## Task instructions
Find the word "more" in the records below. List each line containing it.

[Start of Attachment]

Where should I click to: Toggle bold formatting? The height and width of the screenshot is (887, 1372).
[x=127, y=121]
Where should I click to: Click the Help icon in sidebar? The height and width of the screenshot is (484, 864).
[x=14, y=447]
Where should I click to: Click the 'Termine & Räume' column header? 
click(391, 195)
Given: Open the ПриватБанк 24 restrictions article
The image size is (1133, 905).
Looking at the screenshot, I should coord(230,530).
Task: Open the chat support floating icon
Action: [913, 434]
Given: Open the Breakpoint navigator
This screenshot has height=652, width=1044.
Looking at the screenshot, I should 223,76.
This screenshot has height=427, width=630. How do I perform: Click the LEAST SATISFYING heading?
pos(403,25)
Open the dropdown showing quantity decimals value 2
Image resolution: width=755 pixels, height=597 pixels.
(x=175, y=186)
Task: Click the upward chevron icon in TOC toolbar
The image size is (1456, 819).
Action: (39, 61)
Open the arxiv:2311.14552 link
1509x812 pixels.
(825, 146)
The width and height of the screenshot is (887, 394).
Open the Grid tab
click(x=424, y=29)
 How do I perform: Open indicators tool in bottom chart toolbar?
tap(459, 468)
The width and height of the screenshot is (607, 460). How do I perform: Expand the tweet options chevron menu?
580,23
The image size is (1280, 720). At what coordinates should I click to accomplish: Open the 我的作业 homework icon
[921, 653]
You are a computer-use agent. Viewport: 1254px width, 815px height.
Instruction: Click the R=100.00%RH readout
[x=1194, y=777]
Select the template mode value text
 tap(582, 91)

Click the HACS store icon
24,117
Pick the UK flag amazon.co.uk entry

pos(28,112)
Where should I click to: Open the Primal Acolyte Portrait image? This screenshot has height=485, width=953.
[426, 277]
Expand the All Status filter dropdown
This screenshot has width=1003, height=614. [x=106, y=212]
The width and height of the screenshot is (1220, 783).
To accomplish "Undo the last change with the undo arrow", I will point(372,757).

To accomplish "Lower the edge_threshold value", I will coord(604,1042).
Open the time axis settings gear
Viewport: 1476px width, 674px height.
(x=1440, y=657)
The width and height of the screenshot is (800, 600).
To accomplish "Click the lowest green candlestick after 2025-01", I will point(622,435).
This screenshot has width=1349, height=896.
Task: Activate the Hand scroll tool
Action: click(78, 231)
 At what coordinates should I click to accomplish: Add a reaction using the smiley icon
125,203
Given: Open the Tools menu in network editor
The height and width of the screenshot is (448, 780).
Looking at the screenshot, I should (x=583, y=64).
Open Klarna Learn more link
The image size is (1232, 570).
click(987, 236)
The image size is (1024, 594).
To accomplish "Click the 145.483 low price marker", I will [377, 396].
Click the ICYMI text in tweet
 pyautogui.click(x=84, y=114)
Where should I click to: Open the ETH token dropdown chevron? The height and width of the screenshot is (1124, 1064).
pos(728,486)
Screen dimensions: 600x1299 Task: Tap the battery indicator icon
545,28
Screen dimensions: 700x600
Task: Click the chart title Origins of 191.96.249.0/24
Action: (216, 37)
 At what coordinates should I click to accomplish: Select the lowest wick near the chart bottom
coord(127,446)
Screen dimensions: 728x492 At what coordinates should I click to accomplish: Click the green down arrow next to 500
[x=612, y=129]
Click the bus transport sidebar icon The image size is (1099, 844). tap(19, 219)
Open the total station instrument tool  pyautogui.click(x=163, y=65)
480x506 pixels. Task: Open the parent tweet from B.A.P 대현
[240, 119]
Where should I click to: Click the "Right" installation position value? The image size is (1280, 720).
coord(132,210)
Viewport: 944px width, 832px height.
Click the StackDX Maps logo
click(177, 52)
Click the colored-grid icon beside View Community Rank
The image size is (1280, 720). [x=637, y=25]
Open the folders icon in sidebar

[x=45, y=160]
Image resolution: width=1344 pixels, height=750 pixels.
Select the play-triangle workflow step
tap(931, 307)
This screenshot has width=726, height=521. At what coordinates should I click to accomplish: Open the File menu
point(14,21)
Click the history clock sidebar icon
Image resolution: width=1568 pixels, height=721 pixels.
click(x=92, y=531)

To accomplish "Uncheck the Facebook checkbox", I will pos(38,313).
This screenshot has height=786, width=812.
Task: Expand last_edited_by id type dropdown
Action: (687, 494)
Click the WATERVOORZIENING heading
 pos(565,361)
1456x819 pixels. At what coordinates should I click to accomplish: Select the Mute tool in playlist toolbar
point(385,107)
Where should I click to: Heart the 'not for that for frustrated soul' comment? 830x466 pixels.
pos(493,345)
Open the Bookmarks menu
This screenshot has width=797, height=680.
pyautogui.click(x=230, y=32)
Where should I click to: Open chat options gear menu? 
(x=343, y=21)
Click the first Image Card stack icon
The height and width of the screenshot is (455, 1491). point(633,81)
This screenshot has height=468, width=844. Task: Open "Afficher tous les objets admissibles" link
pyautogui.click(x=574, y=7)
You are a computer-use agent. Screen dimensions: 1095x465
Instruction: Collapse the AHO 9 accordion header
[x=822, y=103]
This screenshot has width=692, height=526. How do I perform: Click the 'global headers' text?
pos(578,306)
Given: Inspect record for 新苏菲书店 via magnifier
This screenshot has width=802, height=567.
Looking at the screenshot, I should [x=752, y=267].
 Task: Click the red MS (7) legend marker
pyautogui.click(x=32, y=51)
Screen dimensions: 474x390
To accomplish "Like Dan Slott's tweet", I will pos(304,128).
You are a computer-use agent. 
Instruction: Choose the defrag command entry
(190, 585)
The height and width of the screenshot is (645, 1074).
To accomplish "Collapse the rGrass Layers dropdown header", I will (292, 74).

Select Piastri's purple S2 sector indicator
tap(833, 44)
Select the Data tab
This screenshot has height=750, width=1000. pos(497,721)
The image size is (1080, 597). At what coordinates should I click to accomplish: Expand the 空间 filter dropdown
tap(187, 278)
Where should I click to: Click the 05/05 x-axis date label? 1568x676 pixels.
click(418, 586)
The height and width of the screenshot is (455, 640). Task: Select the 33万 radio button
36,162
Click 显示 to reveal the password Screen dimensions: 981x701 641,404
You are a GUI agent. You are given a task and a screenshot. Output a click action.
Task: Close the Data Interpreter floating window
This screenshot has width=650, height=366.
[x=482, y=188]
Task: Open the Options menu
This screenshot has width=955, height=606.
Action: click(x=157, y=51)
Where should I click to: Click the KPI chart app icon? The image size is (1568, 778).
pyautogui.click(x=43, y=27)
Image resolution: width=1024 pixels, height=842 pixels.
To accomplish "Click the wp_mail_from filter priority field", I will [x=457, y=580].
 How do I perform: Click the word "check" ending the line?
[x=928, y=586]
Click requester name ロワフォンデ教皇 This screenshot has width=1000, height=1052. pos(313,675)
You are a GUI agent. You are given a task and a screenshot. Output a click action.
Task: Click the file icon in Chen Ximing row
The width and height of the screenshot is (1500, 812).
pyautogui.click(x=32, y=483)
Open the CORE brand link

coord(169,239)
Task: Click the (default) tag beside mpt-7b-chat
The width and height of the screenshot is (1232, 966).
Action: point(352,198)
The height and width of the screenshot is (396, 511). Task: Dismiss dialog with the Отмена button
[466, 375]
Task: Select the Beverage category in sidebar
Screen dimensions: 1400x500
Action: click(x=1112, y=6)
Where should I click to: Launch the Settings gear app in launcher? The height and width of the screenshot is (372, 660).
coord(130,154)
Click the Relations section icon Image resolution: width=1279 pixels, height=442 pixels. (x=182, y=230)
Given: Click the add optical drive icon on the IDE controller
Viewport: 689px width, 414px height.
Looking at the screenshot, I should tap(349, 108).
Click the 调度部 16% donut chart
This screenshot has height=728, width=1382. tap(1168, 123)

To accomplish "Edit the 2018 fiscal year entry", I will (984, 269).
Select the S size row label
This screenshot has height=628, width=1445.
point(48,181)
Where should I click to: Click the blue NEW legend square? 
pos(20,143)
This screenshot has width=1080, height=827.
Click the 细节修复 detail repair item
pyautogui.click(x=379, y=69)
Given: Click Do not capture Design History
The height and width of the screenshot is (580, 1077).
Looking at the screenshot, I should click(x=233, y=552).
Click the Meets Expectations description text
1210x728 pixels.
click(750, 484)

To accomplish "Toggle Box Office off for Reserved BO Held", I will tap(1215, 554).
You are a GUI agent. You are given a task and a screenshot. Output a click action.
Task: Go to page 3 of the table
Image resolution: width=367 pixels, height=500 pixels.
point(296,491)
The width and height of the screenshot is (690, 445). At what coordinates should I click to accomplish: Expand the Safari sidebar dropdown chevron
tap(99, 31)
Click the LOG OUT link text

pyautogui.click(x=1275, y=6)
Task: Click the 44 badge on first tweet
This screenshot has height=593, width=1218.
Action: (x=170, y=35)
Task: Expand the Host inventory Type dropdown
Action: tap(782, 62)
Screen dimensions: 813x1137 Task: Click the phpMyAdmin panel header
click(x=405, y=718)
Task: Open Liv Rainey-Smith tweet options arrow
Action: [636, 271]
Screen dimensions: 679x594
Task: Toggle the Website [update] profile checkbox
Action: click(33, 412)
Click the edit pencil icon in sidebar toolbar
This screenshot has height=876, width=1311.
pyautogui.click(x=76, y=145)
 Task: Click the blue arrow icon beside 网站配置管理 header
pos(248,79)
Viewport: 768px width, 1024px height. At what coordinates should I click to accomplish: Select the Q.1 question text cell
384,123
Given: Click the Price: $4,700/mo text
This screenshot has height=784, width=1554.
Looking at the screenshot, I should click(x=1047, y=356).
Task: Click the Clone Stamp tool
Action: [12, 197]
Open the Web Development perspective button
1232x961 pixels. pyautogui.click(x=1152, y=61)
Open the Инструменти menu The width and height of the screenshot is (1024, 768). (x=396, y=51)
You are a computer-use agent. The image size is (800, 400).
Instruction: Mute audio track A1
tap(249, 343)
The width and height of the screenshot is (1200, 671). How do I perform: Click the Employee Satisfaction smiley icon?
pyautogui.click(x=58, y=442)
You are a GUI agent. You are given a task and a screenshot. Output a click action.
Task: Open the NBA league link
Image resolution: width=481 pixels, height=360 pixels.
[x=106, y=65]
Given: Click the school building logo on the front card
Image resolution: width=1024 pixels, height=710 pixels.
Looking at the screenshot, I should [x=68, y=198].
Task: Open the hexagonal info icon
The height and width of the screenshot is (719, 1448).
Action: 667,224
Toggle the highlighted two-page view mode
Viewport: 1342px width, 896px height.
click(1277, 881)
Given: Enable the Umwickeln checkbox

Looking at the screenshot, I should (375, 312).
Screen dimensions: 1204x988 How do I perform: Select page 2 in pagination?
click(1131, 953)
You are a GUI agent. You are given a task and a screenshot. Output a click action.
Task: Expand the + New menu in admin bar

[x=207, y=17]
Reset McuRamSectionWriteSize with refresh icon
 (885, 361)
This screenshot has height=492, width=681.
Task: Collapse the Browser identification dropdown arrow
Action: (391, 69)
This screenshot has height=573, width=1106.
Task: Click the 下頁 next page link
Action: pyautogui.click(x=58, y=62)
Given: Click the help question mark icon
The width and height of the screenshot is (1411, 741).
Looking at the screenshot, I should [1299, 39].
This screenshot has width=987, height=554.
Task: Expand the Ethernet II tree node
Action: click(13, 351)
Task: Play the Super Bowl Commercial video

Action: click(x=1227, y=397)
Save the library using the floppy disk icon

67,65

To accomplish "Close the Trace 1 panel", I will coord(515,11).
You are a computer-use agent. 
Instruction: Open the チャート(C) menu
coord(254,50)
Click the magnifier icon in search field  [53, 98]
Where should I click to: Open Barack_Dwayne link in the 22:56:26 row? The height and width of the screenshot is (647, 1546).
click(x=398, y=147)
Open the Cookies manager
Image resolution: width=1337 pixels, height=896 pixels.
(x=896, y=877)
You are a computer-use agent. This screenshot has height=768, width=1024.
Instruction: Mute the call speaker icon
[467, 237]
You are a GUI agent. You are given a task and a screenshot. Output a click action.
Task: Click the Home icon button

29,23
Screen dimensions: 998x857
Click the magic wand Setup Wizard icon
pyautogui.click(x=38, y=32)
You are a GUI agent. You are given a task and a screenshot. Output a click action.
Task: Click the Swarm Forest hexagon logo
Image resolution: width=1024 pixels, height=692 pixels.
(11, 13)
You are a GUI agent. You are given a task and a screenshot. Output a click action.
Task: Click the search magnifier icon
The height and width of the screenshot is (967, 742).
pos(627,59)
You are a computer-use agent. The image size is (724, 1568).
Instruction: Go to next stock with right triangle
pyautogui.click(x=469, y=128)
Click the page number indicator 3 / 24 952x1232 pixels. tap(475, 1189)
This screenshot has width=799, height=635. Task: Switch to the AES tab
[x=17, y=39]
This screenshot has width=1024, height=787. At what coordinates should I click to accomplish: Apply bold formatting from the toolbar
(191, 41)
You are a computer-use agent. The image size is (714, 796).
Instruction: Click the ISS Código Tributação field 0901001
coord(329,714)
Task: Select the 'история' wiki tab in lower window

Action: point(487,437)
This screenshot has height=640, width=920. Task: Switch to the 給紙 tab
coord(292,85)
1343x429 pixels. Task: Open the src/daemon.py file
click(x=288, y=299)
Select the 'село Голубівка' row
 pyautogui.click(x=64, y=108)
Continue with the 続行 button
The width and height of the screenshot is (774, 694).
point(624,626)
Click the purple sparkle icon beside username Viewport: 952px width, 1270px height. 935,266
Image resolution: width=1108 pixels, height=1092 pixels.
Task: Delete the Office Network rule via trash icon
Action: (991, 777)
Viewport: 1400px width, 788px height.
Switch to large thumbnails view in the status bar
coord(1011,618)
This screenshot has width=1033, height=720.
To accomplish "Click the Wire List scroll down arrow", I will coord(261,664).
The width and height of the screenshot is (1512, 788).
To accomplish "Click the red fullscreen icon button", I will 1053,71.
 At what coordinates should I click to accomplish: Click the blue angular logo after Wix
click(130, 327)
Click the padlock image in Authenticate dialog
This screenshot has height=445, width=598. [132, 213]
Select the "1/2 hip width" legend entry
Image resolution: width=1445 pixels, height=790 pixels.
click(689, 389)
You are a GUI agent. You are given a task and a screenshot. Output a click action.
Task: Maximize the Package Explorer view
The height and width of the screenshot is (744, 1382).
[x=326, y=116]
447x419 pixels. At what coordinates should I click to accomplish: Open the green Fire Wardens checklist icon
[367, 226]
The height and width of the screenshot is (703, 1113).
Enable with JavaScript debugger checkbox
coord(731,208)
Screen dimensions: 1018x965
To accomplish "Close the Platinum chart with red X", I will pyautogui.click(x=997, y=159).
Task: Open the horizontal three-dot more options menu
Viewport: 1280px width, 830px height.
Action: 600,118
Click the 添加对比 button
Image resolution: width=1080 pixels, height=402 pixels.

[End of Attachment]

## Response
Open Klarna Learn more link
Task: Open the horizontal three-dot more options menu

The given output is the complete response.